DOCUMENT EXTRACT »
────────

Gov. Baker activates the National Guard to help with COVID testing in schools and security for prisons

Massachusetts National Guard soldiers help with logistics in April 2020 file photo, at a food distribution site in Chelsea, Mass. (Michael Dwyer/AP)
Massachusetts National Guard soldiers help with logistics in April 2020 file photo, at a food distribution site in Chelsea, Mass. (Michael Dwyer/AP)

In response to staffing issues facing Massachusetts schools and prisons, Gov. Charlie Baker is activating hundreds of National Guard members to assist staffers.

The governor's office said Tuesday that 200 National Guard members will be deployed to help with COVID-19 testing in public schools. The members will begin training this week and start assisting with tests on Monday.

“We are very thankful to the men and women of the National Guard for their assistance to help school districts handle some operational challenges in order to continue to keep students, teachers and staff safe,” said Education Commissioner Jeffrey Riley.

The state's pooled-testing regime — seen as an economical way to look for new outbreaks in — has been slow to get underway in several districts from Boston to Amherst, due in part to staff shortages.

State officials say CIC Health, the Cambridge-based contractor overseeing the program, has recently retained five additional staffing firms to fill those gaps.

In an open letter published last week, state Rep. Mindy Domb, whose district includes the Amherst-Pelham school district, had urged Baker to draw on the National Guard to bolster the program — and says it's "terrific" that he has made that move.

────────

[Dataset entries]
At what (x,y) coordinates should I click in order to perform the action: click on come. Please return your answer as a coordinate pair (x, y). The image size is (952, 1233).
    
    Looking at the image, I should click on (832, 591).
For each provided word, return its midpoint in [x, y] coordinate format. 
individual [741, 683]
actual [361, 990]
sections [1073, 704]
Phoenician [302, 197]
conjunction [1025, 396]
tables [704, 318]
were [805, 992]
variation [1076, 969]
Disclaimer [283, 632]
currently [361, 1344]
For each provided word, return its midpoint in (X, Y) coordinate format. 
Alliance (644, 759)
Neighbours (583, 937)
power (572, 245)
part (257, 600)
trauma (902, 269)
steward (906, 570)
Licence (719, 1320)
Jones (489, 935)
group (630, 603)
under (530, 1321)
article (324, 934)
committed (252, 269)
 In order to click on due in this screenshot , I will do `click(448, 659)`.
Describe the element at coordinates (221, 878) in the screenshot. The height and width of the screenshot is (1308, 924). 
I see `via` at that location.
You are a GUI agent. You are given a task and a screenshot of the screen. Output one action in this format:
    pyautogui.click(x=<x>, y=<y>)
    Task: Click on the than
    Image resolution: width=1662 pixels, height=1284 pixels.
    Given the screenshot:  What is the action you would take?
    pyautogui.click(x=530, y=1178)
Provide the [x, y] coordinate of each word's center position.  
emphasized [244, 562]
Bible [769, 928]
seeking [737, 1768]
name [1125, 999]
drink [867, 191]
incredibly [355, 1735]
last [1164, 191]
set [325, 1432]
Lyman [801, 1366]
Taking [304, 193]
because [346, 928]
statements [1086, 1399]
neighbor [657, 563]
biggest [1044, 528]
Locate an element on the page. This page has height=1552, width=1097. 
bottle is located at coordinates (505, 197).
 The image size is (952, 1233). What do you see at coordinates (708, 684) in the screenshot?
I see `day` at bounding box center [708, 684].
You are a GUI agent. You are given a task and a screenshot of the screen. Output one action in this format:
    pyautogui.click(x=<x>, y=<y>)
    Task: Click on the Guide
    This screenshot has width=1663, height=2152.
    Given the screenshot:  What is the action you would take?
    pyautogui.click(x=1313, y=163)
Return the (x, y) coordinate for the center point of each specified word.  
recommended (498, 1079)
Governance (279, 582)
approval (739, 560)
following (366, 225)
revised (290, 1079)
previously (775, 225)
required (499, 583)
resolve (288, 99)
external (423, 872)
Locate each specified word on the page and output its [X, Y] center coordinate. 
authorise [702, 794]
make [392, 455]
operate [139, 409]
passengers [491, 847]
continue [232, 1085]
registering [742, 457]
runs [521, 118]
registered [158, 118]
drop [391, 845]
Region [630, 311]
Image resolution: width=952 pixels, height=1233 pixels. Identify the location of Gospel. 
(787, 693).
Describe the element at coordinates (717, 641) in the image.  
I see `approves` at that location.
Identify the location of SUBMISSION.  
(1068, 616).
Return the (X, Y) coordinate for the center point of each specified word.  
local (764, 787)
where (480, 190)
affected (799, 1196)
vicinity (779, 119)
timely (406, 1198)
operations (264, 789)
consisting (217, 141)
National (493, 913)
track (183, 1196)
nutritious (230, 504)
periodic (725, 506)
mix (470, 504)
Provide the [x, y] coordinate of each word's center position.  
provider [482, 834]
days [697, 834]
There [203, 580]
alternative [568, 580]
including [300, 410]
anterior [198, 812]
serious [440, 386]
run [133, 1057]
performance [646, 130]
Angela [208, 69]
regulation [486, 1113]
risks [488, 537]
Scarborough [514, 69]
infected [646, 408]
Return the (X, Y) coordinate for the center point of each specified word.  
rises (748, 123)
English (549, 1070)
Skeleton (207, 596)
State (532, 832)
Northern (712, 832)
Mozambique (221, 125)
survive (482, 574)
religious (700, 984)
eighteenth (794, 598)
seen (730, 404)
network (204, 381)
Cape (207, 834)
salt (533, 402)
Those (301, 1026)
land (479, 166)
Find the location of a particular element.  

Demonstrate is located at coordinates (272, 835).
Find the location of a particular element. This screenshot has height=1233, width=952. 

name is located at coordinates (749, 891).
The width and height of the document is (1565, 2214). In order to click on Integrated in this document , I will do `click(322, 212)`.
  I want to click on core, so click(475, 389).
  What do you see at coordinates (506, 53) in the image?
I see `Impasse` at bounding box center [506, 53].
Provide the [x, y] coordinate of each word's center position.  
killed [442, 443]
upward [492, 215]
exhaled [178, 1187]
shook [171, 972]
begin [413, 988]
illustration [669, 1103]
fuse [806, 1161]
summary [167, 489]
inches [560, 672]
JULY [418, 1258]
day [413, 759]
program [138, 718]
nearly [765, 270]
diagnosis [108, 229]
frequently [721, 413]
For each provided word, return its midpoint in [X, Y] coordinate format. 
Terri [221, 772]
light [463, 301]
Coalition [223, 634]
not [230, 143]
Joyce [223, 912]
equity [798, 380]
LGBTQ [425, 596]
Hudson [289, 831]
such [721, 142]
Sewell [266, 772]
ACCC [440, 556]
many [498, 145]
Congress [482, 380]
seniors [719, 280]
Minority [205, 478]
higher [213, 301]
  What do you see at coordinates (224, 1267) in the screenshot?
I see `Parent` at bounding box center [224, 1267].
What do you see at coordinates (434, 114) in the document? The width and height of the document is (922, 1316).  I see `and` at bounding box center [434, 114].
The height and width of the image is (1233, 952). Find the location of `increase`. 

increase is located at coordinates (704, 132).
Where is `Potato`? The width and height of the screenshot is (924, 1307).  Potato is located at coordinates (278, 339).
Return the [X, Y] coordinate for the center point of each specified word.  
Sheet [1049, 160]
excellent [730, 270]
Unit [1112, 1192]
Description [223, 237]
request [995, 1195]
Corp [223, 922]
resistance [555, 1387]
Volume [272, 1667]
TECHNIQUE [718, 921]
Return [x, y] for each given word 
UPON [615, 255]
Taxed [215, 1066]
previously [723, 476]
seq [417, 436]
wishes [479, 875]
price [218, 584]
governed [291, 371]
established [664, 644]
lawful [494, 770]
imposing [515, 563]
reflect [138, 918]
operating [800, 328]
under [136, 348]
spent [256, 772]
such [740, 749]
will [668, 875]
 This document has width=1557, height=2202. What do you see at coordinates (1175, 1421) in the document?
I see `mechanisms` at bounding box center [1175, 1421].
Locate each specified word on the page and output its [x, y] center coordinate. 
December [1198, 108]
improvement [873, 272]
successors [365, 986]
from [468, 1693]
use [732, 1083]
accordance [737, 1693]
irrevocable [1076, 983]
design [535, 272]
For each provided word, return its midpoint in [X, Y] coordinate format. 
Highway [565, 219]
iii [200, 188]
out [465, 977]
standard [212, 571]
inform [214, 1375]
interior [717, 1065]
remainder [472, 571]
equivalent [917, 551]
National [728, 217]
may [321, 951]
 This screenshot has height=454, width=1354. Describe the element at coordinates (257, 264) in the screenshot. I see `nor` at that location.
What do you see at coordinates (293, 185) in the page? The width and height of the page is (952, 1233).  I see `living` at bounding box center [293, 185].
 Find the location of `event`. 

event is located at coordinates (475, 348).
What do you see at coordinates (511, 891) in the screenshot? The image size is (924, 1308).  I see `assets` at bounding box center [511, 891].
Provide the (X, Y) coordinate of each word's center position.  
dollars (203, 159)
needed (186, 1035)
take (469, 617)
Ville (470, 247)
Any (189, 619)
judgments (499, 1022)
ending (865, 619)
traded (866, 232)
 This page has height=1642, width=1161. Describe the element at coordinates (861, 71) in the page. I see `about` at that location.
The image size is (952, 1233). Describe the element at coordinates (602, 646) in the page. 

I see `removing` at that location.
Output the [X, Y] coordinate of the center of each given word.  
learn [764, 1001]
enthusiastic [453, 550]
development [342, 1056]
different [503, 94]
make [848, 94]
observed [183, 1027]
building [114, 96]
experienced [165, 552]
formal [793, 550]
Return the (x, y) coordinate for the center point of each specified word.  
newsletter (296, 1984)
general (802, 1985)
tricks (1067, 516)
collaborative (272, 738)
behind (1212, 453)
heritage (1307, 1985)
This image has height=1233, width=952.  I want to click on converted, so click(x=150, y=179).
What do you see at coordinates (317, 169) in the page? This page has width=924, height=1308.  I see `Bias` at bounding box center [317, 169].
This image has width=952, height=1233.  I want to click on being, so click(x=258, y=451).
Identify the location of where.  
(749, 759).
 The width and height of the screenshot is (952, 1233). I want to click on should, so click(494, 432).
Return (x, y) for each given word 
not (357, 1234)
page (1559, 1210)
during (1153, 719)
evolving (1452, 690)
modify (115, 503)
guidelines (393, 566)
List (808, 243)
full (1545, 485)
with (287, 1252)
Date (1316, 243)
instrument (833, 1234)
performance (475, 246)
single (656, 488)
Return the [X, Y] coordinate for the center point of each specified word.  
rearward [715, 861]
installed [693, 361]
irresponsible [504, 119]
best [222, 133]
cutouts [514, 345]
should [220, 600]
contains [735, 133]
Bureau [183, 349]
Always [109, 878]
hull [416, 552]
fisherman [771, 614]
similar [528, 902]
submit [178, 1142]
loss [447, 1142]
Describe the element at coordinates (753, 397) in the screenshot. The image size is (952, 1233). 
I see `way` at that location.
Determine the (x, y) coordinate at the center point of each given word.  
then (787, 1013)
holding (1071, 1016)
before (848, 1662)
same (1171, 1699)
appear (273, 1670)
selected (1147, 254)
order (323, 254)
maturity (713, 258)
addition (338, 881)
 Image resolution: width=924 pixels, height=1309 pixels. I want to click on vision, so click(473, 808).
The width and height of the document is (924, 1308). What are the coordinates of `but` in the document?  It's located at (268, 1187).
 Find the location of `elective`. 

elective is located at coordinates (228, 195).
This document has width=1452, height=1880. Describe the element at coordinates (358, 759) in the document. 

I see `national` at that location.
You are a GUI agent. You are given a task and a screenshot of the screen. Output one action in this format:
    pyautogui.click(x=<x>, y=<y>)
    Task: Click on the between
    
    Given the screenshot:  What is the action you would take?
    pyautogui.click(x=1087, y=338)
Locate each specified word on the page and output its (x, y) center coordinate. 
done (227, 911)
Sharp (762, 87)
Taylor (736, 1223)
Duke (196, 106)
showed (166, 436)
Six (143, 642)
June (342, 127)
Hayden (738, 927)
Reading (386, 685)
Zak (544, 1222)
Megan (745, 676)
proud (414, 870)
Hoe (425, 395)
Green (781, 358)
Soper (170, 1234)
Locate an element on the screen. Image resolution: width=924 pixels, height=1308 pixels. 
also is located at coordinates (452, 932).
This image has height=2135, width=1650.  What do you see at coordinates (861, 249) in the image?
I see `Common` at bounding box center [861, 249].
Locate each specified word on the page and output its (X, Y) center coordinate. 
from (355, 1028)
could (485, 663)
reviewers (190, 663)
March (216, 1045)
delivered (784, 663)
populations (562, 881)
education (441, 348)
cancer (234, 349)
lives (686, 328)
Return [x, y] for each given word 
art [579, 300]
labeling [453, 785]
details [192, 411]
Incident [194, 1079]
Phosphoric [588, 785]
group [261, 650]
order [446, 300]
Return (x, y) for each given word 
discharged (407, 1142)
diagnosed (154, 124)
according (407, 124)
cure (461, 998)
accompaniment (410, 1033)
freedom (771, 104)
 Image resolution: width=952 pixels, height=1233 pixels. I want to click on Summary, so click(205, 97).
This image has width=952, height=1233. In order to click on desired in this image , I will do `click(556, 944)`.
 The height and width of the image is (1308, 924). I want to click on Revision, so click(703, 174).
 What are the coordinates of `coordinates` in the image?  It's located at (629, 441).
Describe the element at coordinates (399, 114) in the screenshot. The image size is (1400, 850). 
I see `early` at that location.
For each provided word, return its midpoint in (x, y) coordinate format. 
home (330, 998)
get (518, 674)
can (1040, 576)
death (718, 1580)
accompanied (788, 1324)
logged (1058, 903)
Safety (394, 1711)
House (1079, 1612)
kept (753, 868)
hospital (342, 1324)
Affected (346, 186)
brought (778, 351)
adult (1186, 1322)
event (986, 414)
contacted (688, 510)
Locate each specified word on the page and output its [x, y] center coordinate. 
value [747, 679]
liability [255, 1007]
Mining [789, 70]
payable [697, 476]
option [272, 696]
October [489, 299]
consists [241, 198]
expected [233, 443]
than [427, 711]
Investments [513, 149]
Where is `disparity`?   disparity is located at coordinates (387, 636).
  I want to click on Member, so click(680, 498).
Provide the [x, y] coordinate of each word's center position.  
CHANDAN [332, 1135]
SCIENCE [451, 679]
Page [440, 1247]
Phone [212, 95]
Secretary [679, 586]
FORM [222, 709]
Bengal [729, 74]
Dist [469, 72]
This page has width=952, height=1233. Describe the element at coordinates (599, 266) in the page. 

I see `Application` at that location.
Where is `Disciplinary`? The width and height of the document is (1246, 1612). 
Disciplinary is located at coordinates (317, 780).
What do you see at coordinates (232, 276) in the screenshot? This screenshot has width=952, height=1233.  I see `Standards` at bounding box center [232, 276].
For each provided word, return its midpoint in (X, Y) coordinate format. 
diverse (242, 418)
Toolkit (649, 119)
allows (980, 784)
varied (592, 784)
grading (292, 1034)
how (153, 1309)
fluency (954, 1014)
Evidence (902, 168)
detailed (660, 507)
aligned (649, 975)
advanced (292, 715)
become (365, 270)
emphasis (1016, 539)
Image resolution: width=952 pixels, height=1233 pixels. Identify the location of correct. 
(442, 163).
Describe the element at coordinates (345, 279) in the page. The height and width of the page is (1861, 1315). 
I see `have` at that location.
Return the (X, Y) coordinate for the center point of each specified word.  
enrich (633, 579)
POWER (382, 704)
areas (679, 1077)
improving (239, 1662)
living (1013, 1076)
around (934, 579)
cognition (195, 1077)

────────

REQUIRED ACTION 1 »
Using the National Guard article, say whether each statement agrees with it. Answer yes or no, and quote the words that decide it.
(a) Two hundred National Guard members will help with COVID-19 testing in public schools.
(b) CIC Health is based in Boston.
(c) Mindy Domb's open letter was published this week.
REQUIRED ACTION 2 »
Answer these questions from the National Guard article:
(a) On what day will the Guard members start assisting with tests?
(b) Who is the Education Commissioner?
(c) How many additional staffing firms has CIC Health retained?
REQUIRED ACTION 3 » Please list every person named in the National Guard article.
These data play no part in the tasks.

EXPECTED OUTPUT 1 »
(a) Yes: "200 National Guard members will be deployed to help with COVID-19 testing in public schools"
(b) No: "CIC Health, the Cambridge-based contractor overseeing the program"
(c) No: "In an open letter published last week"

EXPECTED OUTPUT 2 »
(a) Monday
(b) Jeffrey Riley
(c) Five

EXPECTED OUTPUT 3 »
Michael Dwyer
Charlie Baker
Jeffrey Riley
Mindy Domb